Some authors began considering internal optical urethrotomy to be the primary treatment option. This type of surgical intervention, which is similar to the one used for men, was employed for short strictures in the middle part of the urethra. The stricture was typically cut at the 3 and 9 o’clock positions. However, some authors added incisures at the 12 o’clock position. In 2012, Jin et al. [17] treated 30 women with urethral strictures using a modified transurethral incision technique. All patients showed significant improvement, with no evidence of recurrence for at least five years following the procedure. In 2014, Zhang et al. published the results of their treatment of patients, achieving positive long-term outcomes in 84% of cases [18]. Overall, optical urethrotomy has demonstrated a satisfactory efficacy of 60%–80% over a three-year follow-up period, with a re-intervention rate of up to 18%. The main disadvantage of this method is the risk of developing stress urinary incontinence [19]. However, the need for repeated urethral dilations and internal optical urethrotomy frequently necessitates multiple visits to the physician. Furthermore, these procedures do not address the underlying problem. Treatment is palliative and may lead to the progressive development of periurethral fibrosis. This may result in stricture recurrence and the need for more extensive interventions.
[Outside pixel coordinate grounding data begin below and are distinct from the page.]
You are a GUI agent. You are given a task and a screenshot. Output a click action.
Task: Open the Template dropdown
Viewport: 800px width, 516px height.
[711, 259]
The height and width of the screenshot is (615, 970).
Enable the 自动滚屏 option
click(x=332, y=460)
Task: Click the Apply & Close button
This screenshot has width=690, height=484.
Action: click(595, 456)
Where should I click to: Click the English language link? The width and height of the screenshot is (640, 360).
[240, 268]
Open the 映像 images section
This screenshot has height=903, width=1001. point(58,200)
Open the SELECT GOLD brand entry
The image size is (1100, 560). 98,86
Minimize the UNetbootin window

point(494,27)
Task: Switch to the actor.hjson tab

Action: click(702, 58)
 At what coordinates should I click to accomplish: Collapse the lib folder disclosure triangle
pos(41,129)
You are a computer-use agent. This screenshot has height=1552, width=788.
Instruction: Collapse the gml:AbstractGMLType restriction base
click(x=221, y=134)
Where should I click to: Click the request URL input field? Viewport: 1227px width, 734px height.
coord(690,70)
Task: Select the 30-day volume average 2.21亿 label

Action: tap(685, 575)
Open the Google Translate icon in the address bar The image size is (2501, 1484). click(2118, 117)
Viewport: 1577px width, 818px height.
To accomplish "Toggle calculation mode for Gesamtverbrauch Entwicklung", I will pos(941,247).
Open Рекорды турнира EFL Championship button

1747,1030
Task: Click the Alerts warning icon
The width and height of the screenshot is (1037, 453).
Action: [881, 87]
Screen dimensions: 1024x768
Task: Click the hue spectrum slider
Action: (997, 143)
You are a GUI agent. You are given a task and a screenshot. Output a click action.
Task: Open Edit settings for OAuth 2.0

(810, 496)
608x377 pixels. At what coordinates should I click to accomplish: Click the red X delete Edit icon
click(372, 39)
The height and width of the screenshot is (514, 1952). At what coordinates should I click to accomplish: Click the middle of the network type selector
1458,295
Another controversial practice is urethral dilation or urethrotomy based solely on symptoms of urinary outflow obstruction, rather than confirming the presence of a stricture. Most authors do not recommend this approach because there is a high risk of stress urinary incontinence [20].

The principles of urethral reconstruction differ between men and women. This is due to a significantly shorter length and anatomical features of the urethra in women. Specifically, the striated muscle fibers of the urethral sphincter are positioned outside the smooth muscle layer along nearly the entire length of the urethra [12]. Many authors consider urethroplasty to be the method of choice in cases of partial urethral obliteration and/or stricture recurrence after previous interventions. There are meatolplasty and several types of urethroplasty, including those that use a flap from the anterior vaginal wall (Blandy technique) or lateral vaginal wall (Orandi technique), or vestibular flap (Montorsi technique), as well as urethroplasty with a free graft using either the dorsal or ventral approach. The advantages of using local (vaginal) flaps include their mobility, sufficient vascularization, and the ability to be moved with minimal complications [12].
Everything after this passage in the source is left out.